Sedangkan menurut pengertian terminologi dalam ilmu ushul fikih, ijma’ adalah kesepakatan semua mujtahid dari kalangan umat Islam pada suatu masa setelah Rasulullah wafat atas hukum syara’ dalam suatu persoalan”.
Rukun Ijma’
Dari pengertian ijma’ di atas dapat kalian pahami bahwa tidak dapat dikatakan sebagai ijma’ kecuali terpenuhinya empat rukun sebagai berikut:
- Adanya sejumlah mujtahid pada saat terjadinya peristiwa yang menjadi objek ijma’. ijma’ sebagai sebuah kesepakatan tidak dapat digambarkan kecuali terdapat beberapa pendapat yang saling menyetujui antara satu pendapat dengan pendapat yang lain. Seandainya tidak ada mujtahid sama sekali atau hanya ada satu orang mujtahid, maka secara syara’ tidak dapat dilakukan ijma’. Karena itu tidak ada ijma’ pada jaman Rasulullah Saw karena beliaulah satu-satunya mujtahid.
- Adanya kesepakatan oleh semua mujtahid yang ada atas hukum syara’ dalam suatu peristiwa. Kesepakatan itu dilakukan oleh seluruh mujtahid tanpa melihat asal negara, jenis kelamin, atau kelompok mereka. Karenanya, ketika kesepakatan itu hanya dilakukan oleh mujtahid dari daerah atau negara tertentu saja misalnya Indonesia, atau hanya disepakati oleh mujtahid Sunni saja tanpa melibatkan mujtahid Syi’ah, maka hal itu tidak dapat dikatakan sebagai ijma’.
- Hendaknya kesepakatan tersebut ditandai dengan penyampaian pendapat secara jelas oleh mujtahid baik dengan lisan ataupun perbuatan yang menunjukkan kalau dia sepakat.
- Hendaknya kesepakatan tersebut berasal dari semua mujtahid, bukan kesepakatan oleh mayoritas mujtahid walaupun yang berbeda hanya sedikit mujtahid.
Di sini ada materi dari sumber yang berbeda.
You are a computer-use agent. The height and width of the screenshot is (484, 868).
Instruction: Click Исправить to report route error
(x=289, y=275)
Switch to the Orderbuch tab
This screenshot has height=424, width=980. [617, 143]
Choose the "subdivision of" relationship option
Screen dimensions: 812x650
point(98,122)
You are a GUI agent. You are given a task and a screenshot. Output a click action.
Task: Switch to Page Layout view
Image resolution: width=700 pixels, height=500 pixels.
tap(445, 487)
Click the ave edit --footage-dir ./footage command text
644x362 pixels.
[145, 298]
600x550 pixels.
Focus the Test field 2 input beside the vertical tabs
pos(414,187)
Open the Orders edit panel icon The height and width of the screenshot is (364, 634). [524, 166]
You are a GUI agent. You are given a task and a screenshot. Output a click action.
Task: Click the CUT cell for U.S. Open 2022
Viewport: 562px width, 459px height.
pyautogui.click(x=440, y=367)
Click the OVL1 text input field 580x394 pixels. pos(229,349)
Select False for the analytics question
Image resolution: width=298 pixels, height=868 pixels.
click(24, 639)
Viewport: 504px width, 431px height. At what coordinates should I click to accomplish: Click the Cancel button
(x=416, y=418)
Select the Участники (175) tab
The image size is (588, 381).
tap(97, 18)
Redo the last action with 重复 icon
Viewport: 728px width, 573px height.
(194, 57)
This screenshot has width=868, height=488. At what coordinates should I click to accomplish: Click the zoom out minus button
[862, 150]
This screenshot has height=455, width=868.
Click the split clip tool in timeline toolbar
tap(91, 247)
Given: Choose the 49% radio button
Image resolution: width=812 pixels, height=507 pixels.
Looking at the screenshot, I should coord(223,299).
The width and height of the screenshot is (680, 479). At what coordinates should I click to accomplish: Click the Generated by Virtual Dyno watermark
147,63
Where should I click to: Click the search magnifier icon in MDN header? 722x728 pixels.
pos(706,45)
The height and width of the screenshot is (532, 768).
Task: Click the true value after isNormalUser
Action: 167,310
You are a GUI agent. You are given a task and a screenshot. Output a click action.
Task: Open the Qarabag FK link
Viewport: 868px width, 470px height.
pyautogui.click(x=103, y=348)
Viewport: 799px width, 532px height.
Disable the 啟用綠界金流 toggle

Hal ini penting karena selama ada pendapat yang berbeda walau hanya dari seorang mujtahid, maka masih mengandung kemungkinan benar di satu sisi dan salah di sisi yang lain. Karena itu, kesepakatan mayoritas tidak dapat dijadikan sebagai hujjah syara’ yang qaṭ’i.
Dasar-Dasar Kehujjahan Ijma’
Adapun yang menjadi dasar kehujjahan ijma’ adalah sebagai berikut.
- Al-Qur’an Surah An-Nisa’ (4): 59.
“Hai orang-orang yang beriman, taatilah Allah dan taatilah Rasul (Nya), dan ulil amri di antara kamu. Kemudian jika kamu berlainan pendapat tentang sesuatu, maka kembalikanlah ia kepada Allah (Al Quran) dan Rasul (sunnahnya), jika kamu benar-benar beriman kepada Allah dan hari kemudian. Yang demikian itu lebih utama (bagimu) dan lebih baik akibatnya” (QS. Al-Nisa’ (4): 59).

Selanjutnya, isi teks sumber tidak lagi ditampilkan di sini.